Redcurrant Glory vs Ammonite
Redcurrant Glory (Dulux) and Ammonite (Farrow & Ball) come from different manufacturers. Hue-wise, Redcurrant Glory belongs to the pink-red family and Ammonite to the beige-greige family. The 56-point LRV gap — 69 for Ammonite vs 13 for Redcurrant Glory — means Ammonite will open up a space more effectively. Both share a warm character, which means they'll respond to light and surrounding materials in similar ways. A ΔE of 56.6 puts these firmly in different territory — two distinct design choices rather than close alternatives. Below you'll find 4 real-room photo comparisons where both colors appear side by side, plus 5 simulated room previews.
Redcurrant Glory vs Ammonite in Real Spaces
4 real rooms side by side. Seeing Redcurrant Glory and Ammonite in actual rooms makes the difference concrete; browse the spaces below to get a feel for how each color lives on a wall.
Living Room
A living room wall sees more varied light than almost any other surface in the house, which makes the choice between these two more nuanced than a chip suggests. Ammonite reflects noticeably more light off the walls, making the space read more open than Redcurrant Glory.
Bedroom
Bedrooms are typically lit with warmer, lower light than the rest of the house — a condition that flatters warm tones and deepens cool ones. Ammonite returns significantly more light to the room — in a smaller or darker space, that difference in perceived brightness is hard to miss.
Kitchen
Kitchens often have the harshest, most revealing light in the house — under-cabinet LEDs and overhead fixtures that strip away subtlety. Ammonite returns significantly more light to the room — in a smaller or darker space, that difference in perceived brightness is hard to miss.
Dining Room
Dining rooms often rely on warm incandescent or candlelight, which flatters warm undertones and mutes cool ones. The LRV gap is large enough that Ammonite will make the room feel meaningfully brighter than Redcurrant Glory would.
Color Details
Redcurrant Glory vs Ammonite Simulated Comparison
5 simulated room previews — drag the slider on each to see Redcurrant Glory on one side and Ammonite on the other.
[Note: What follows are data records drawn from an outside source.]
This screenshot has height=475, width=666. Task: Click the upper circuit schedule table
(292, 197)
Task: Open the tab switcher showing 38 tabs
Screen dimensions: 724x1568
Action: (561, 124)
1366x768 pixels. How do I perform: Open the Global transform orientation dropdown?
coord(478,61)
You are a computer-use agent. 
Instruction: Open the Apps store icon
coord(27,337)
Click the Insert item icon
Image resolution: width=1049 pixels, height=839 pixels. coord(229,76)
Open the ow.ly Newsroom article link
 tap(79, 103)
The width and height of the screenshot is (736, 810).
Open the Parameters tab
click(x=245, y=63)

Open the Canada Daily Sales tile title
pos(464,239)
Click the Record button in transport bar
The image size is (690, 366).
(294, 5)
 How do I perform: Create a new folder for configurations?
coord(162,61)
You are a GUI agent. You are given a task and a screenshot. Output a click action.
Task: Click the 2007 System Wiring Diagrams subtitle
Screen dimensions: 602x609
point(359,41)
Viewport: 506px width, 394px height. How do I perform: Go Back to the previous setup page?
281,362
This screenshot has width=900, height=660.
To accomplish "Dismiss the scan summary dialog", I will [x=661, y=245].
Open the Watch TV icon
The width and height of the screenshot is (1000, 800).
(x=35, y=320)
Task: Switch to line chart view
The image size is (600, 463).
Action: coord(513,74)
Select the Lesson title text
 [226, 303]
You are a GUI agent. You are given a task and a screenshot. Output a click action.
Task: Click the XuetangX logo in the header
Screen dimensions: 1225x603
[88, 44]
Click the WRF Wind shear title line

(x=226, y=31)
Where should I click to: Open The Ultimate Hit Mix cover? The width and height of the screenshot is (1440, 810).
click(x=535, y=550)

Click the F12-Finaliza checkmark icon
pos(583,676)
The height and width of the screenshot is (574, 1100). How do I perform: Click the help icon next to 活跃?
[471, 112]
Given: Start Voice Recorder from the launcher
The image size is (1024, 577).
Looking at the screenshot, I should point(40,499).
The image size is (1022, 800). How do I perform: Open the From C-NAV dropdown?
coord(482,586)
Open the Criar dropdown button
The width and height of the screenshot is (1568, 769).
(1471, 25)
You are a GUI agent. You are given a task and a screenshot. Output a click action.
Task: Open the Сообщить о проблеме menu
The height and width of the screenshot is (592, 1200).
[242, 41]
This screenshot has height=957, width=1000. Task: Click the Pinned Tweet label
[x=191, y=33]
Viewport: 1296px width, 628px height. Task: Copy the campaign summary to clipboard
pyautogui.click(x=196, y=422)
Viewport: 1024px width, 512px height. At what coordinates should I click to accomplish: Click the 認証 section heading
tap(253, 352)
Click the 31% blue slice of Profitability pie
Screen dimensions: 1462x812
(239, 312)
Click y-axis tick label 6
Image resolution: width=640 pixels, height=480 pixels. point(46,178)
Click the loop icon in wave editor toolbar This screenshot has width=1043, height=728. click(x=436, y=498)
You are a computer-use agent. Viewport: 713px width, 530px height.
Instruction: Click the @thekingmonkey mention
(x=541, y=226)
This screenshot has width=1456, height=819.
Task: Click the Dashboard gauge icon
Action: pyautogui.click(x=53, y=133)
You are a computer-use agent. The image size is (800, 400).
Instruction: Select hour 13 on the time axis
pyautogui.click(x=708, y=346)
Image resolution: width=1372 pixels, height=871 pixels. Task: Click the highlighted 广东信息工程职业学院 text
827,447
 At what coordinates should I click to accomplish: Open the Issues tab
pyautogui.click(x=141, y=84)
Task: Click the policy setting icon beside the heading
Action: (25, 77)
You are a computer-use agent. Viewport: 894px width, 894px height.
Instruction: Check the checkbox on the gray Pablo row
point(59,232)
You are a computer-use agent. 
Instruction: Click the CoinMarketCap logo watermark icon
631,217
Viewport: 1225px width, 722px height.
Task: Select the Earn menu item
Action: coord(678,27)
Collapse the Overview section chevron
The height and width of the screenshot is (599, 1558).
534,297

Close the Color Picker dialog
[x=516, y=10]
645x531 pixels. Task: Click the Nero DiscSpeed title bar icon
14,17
Digital color is approximate. These simulations are generated from the manufacturer's hex values and overlaid on grayscale room photos — your screen's calibration, brightness, and viewing angle all affect how they render. Before committing to either color, test physical samples in your own space under the light you actually live with.
More Redcurrant Glory comparisons
See how Redcurrant Glory stacks up against other well-photographed colors across different brands and tones.